**PROBLEM STATEMENT**
Extract every line in the records that contains the string "agent". Case counts.

^^^^^^^^

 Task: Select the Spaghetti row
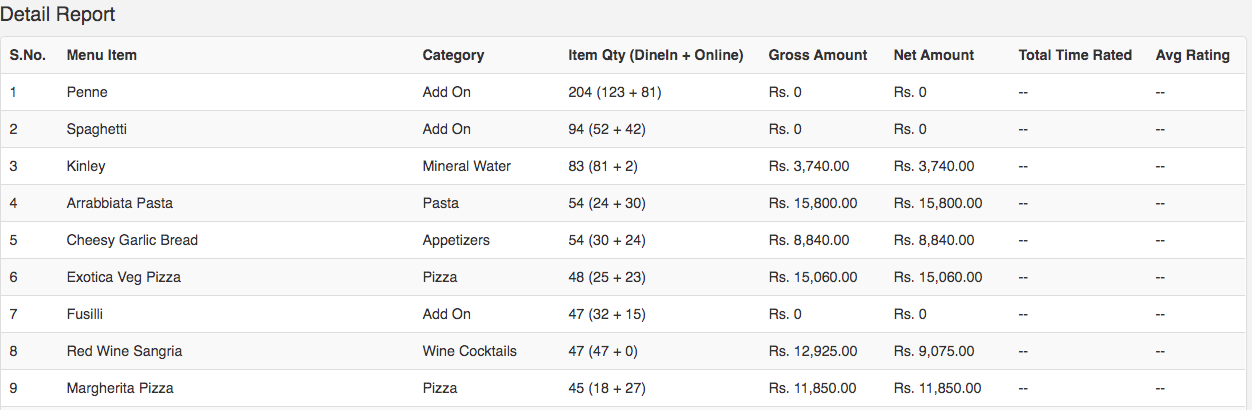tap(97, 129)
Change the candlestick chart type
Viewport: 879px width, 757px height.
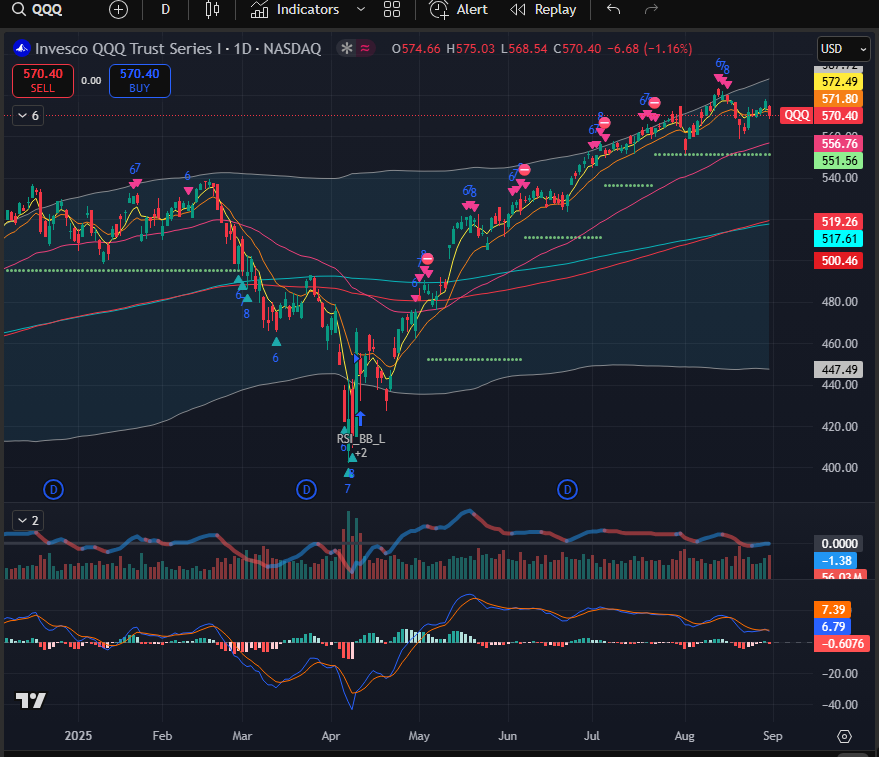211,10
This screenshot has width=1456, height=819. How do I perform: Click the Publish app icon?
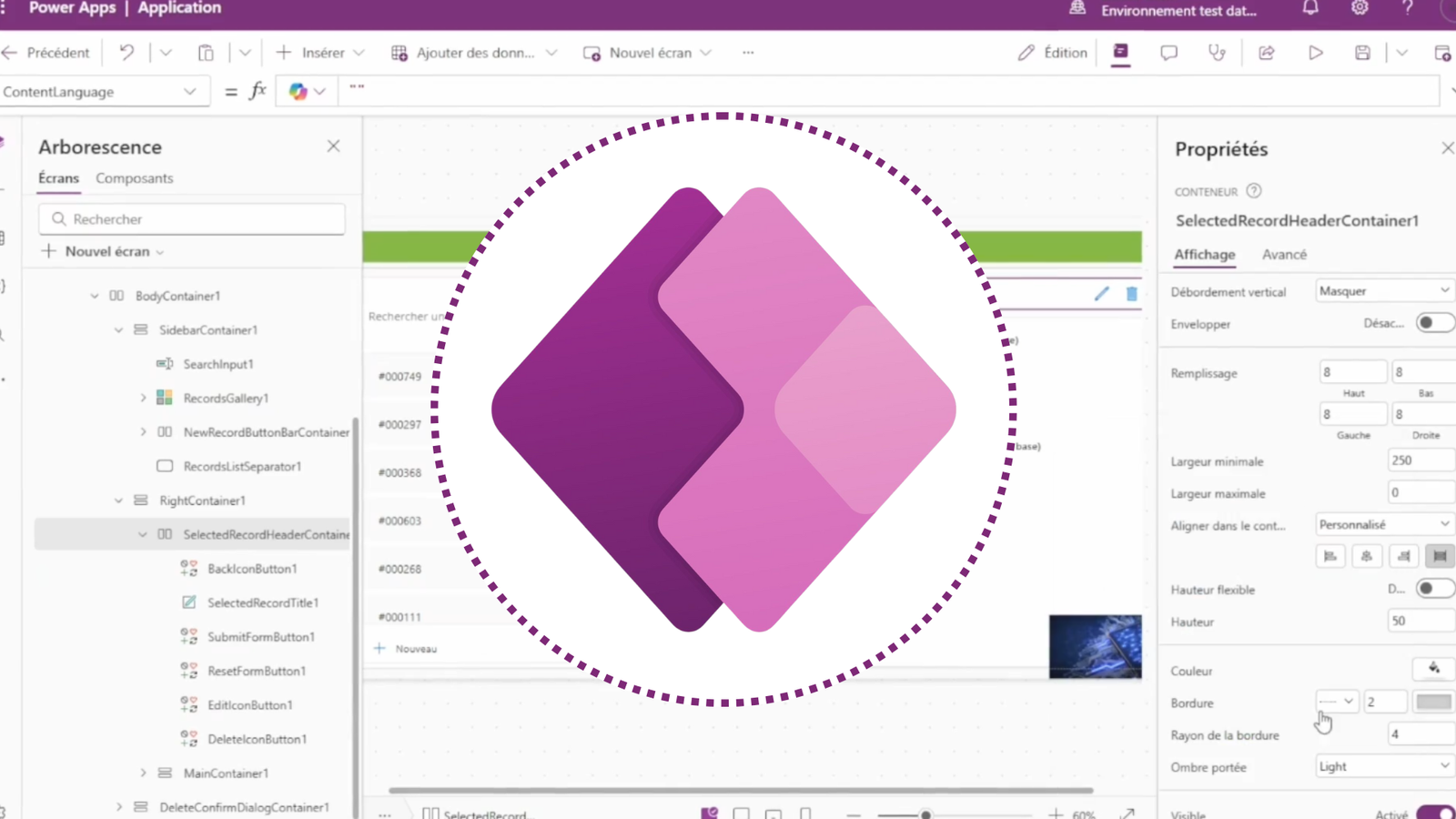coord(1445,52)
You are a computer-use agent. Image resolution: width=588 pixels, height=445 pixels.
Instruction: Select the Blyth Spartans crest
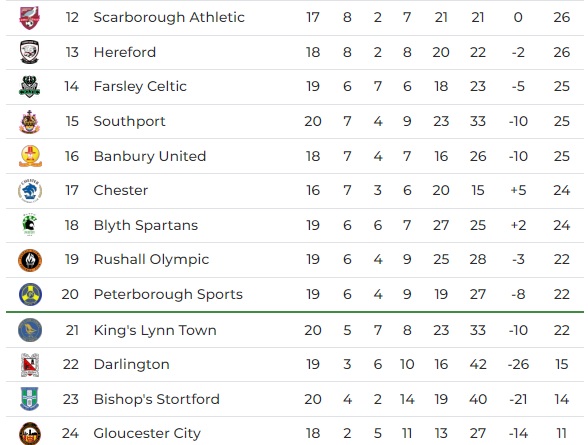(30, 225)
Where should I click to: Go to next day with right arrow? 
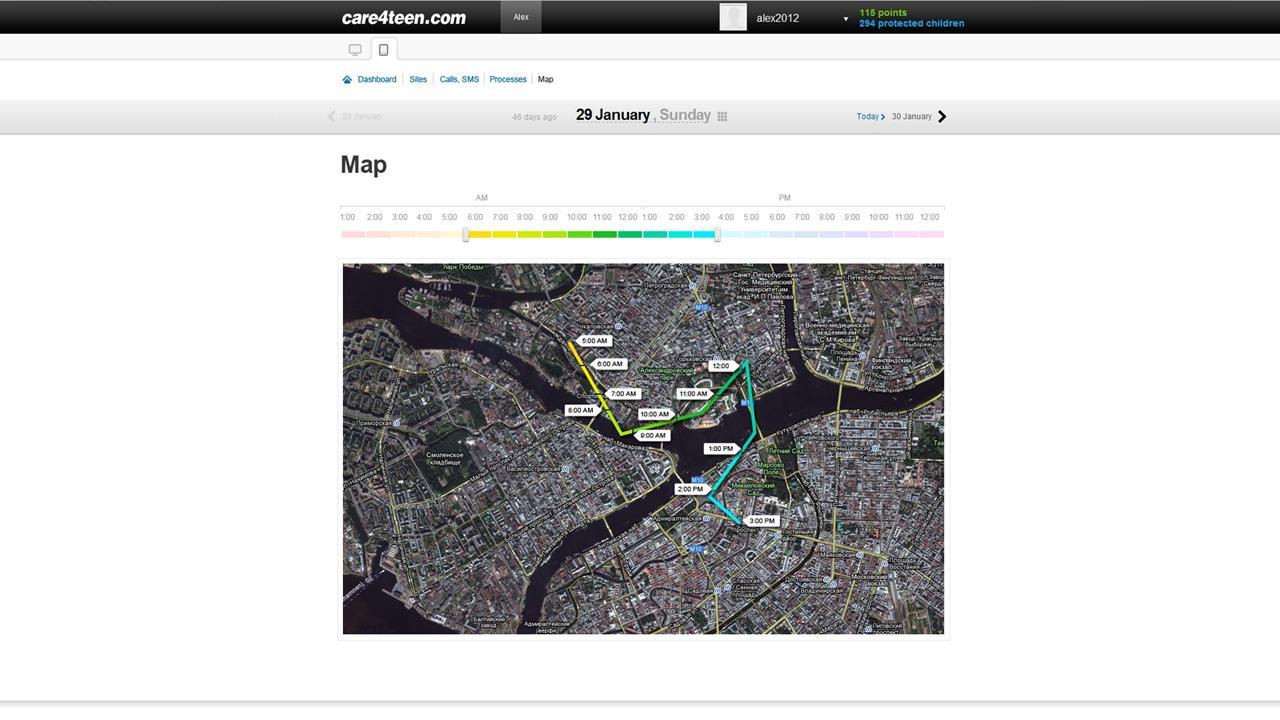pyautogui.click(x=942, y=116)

^^^^^^^^

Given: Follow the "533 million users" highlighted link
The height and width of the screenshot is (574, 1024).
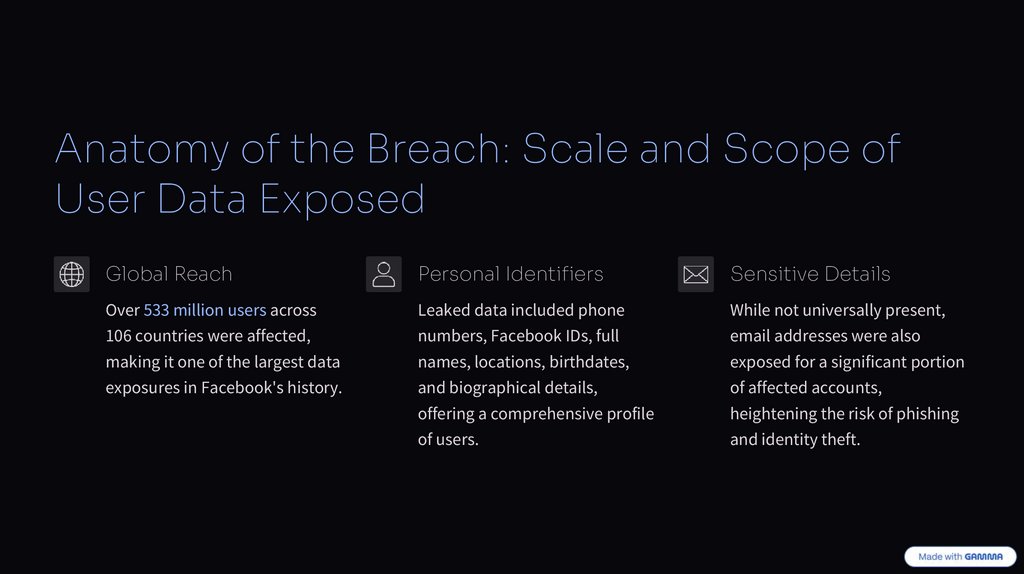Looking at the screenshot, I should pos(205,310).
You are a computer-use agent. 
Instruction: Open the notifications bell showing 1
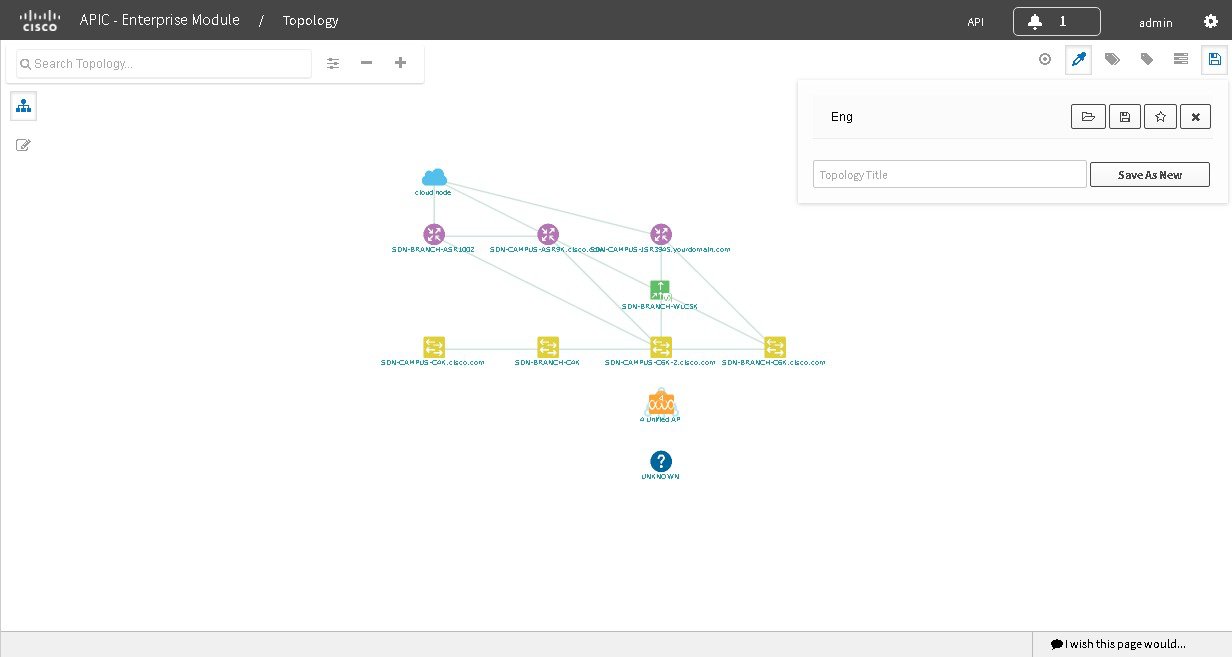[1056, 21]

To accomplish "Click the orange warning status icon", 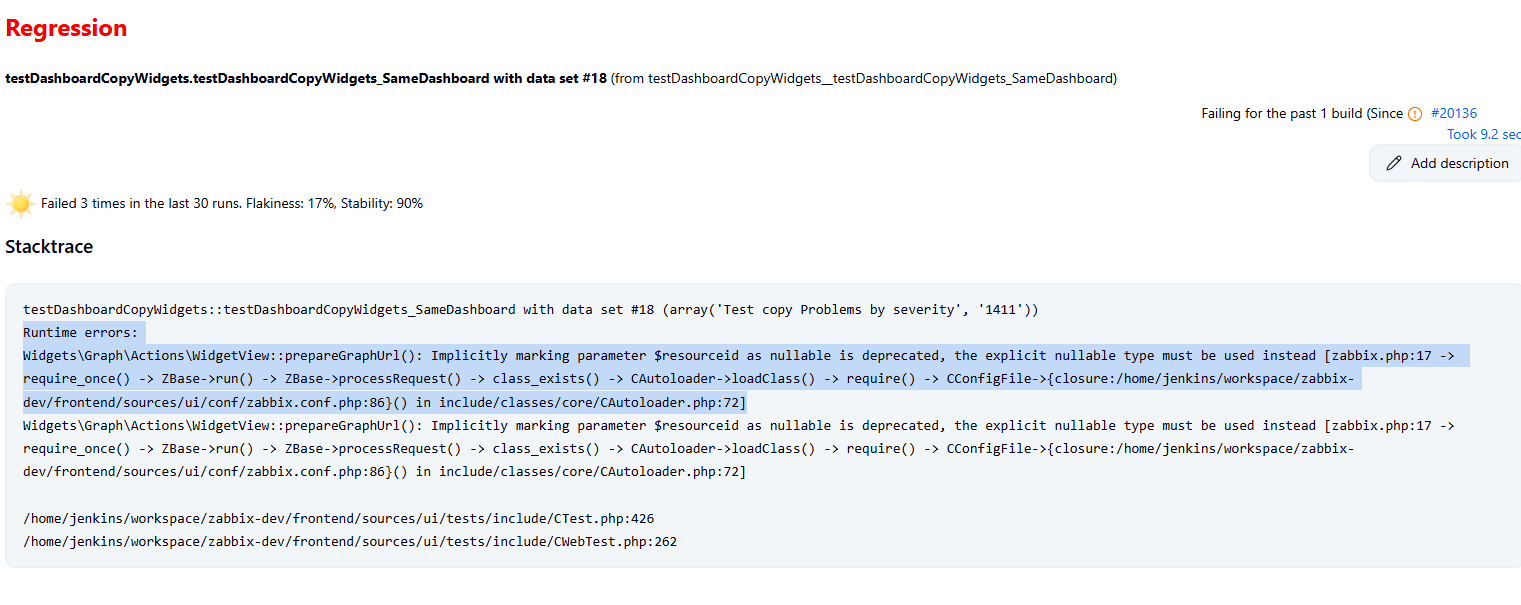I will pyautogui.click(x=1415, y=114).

^^^^^^^^

**RESPONSE**
You are a computer-use agent. Image resolution: width=588 pixels, height=445 pixels.
You are a computer-use agent. 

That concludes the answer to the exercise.